Passage en zone internationale après divers contrôles effectués par les Égyptiens. Le diplomate suisse m’accompagne jusque-là, de crainte qu’il m’arrive quoi que ce soit, puis semble partir à regret.

Au fait, je suis ici en zone internationale et pourrais y rencontrer un passager en partance pour une autre destination et, donc, moins contrôlé. Il aurait pu me remettre un message, un objet, une arme… Mais la sécurité israélienne a tout prévu. Avant d’entrer dans la salle d’attente réservée au vol El Al, il faut encore passer dans un arceau magnétique puis, avant de grimper dans le bus de service, répondre une nouvelle fois à la question: – Avez-vous reçu quelque chose au acheté quelque chose à l’intérieur de l’aéroport ?

L’avion d’El Al se trouve très loin, bien au-delà de tous les autres.
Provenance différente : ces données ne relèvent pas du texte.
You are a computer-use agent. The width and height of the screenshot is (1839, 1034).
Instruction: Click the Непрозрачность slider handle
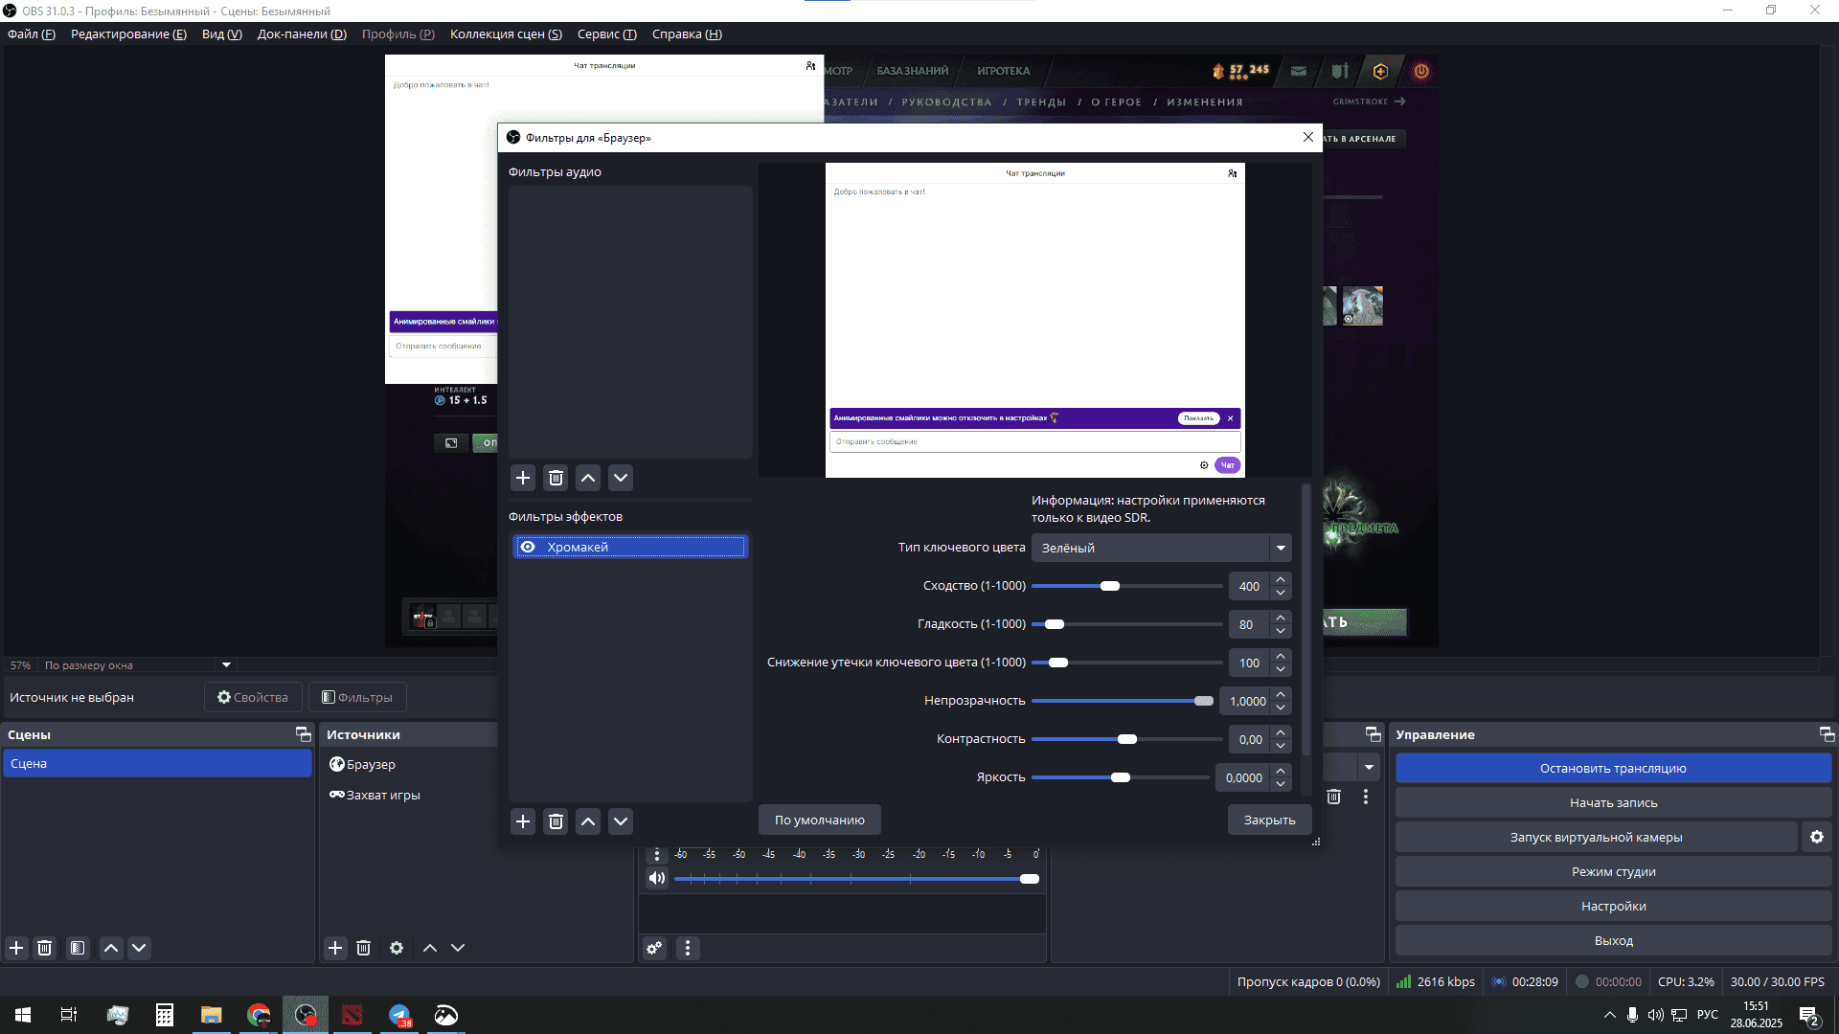tap(1204, 701)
La plupart des passagers montent en classe touriste. Pour une fois, je voyage en business. Sur les quelque 40 places, deux seulement sont occupées, outre la mienne. Derrière moi, une femme à perruque, un peu perdue, qui continuera sur New-York et, à côté de moi, un mastodonte rouquin aux mains de boucher et aux yeux en meurtrière, qui parle avec le stewart. Je l’observe et il ne le supporte pas, Tout à­ l’heure, au décollage, il sera le seul à ne pas boucler sa ceinture, pour pouvoir bondir plus vite en cas de besoin. Barbouze en civil.

Quant à mes enquêteurs de l’aéroport, j’imaginais qu’ils habitaient au Caire mais non. Ils montent tous ensemble, après le dernier passager embarqué, et viennent prendre place en business. Ils plaisantent entre eux et l’homme qui m’avait interrogé en français me salue. A l’arrivée, il me souhaitera encore un bon séjour. Le temps de l’interrogatoire était comme un jeu, un rite. La cérémonie terminée, les enquêteurs redeviennent de grands enfants, qui rient entre eux et ne se préoccupent plus des états d’âme de leurs clients.
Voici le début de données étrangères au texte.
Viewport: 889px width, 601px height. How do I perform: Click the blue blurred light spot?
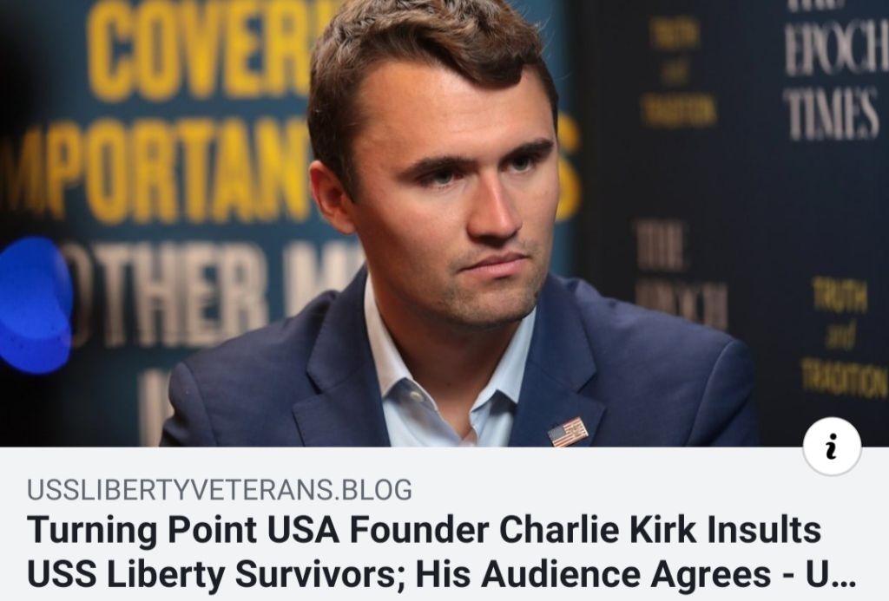[35, 304]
Une heure plus tard, pied posé sur sol israélien. Pour la première fois de ma vie. Qu’est-ce donc qui m’en avait empêché? Antisémitisme? Certainement pas. Mais suspicion à l’endroit d’Israël. Une espèce de dépit amoureux. Je garde en effet en travers de la gorge, aujourd’hui encore, un jour de juin 1967. C’était le début de ce qu’on allait appeler la Guerre des Six jours. Je sortais tout juste de mon inutile service militaire en Allemagne et j’avais déjà pour Jacques et Isabelle V. l’admiration affectueuse qui est la mienne aujourd’hui encore.

A travers leurs yeux, je voyais Israël en danger de mort mais, comme une partie de la gauche française, je craignais que tout cela ne débouche sur de nouvelles annexions territoriales d’Israël au détriment des Palestiniens, dont une partie déjà vivait dans des camps de réfugiés, chassés depuis 1948 vers la Cisjordanie alors jordanienne.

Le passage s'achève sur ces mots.